>>

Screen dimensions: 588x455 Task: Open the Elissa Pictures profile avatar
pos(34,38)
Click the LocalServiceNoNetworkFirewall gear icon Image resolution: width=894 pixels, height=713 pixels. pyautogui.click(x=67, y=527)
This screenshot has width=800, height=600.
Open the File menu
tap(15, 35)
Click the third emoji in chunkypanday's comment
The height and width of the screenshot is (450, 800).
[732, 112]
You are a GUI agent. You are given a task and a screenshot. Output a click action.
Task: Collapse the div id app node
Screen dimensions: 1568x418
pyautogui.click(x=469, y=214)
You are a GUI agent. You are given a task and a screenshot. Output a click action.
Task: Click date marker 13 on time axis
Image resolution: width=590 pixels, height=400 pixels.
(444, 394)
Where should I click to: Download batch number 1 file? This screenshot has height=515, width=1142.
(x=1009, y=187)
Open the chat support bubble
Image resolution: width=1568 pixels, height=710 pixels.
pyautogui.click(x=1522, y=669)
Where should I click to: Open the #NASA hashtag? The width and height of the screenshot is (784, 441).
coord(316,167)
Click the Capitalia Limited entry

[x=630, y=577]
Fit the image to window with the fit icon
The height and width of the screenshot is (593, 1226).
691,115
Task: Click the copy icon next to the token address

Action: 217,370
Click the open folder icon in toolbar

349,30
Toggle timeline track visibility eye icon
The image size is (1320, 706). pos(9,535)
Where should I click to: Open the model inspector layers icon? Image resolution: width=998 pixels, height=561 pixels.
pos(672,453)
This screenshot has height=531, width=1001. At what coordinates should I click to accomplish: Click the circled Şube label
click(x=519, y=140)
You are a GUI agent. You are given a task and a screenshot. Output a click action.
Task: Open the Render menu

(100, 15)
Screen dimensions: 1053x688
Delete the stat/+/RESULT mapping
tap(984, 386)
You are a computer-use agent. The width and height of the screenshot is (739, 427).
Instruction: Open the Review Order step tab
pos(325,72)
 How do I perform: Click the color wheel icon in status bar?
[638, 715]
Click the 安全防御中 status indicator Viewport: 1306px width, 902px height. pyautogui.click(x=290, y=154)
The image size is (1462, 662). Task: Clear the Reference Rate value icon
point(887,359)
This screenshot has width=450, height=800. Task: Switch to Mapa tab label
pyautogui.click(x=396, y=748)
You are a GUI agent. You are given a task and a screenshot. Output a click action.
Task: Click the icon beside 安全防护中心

<<

[Exercise goal] The whole of the material above needs to be copied exactly.

[Worked solution]
Screen dimensions: 588x455 Task: Open the Elissa Pictures profile avatar
pos(34,38)
Click the LocalServiceNoNetworkFirewall gear icon Image resolution: width=894 pixels, height=713 pixels. pyautogui.click(x=67, y=527)
This screenshot has width=800, height=600.
Open the File menu
tap(15, 35)
Click the third emoji in chunkypanday's comment
The height and width of the screenshot is (450, 800).
[732, 112]
You are a GUI agent. You are given a task and a screenshot. Output a click action.
Task: Collapse the div id app node
Screen dimensions: 1568x418
pyautogui.click(x=469, y=214)
You are a GUI agent. You are given a task and a screenshot. Output a click action.
Task: Click date marker 13 on time axis
Image resolution: width=590 pixels, height=400 pixels.
(444, 394)
Where should I click to: Download batch number 1 file? This screenshot has height=515, width=1142.
(x=1009, y=187)
Open the chat support bubble
Image resolution: width=1568 pixels, height=710 pixels.
pyautogui.click(x=1522, y=669)
Where should I click to: Open the #NASA hashtag? The width and height of the screenshot is (784, 441).
coord(316,167)
Click the Capitalia Limited entry

[x=630, y=577]
Fit the image to window with the fit icon
The height and width of the screenshot is (593, 1226).
691,115
Task: Click the copy icon next to the token address

Action: 217,370
Click the open folder icon in toolbar

349,30
Toggle timeline track visibility eye icon
The image size is (1320, 706). pos(9,535)
Where should I click to: Open the model inspector layers icon? Image resolution: width=998 pixels, height=561 pixels.
pos(672,453)
This screenshot has height=531, width=1001. At what coordinates should I click to accomplish: Click the circled Şube label
click(x=519, y=140)
You are a GUI agent. You are given a task and a screenshot. Output a click action.
Task: Open the Render menu

(100, 15)
Screen dimensions: 1053x688
Delete the stat/+/RESULT mapping
tap(984, 386)
You are a computer-use agent. The width and height of the screenshot is (739, 427).
Instruction: Open the Review Order step tab
pos(325,72)
 How do I perform: Click the color wheel icon in status bar?
[638, 715]
Click the 安全防御中 status indicator Viewport: 1306px width, 902px height. pyautogui.click(x=290, y=154)
The image size is (1462, 662). Task: Clear the Reference Rate value icon
point(887,359)
This screenshot has width=450, height=800. Task: Switch to Mapa tab label
pyautogui.click(x=396, y=748)
You are a GUI agent. You are given a task and a screenshot. Output a click action.
Task: Click the icon beside 安全防护中心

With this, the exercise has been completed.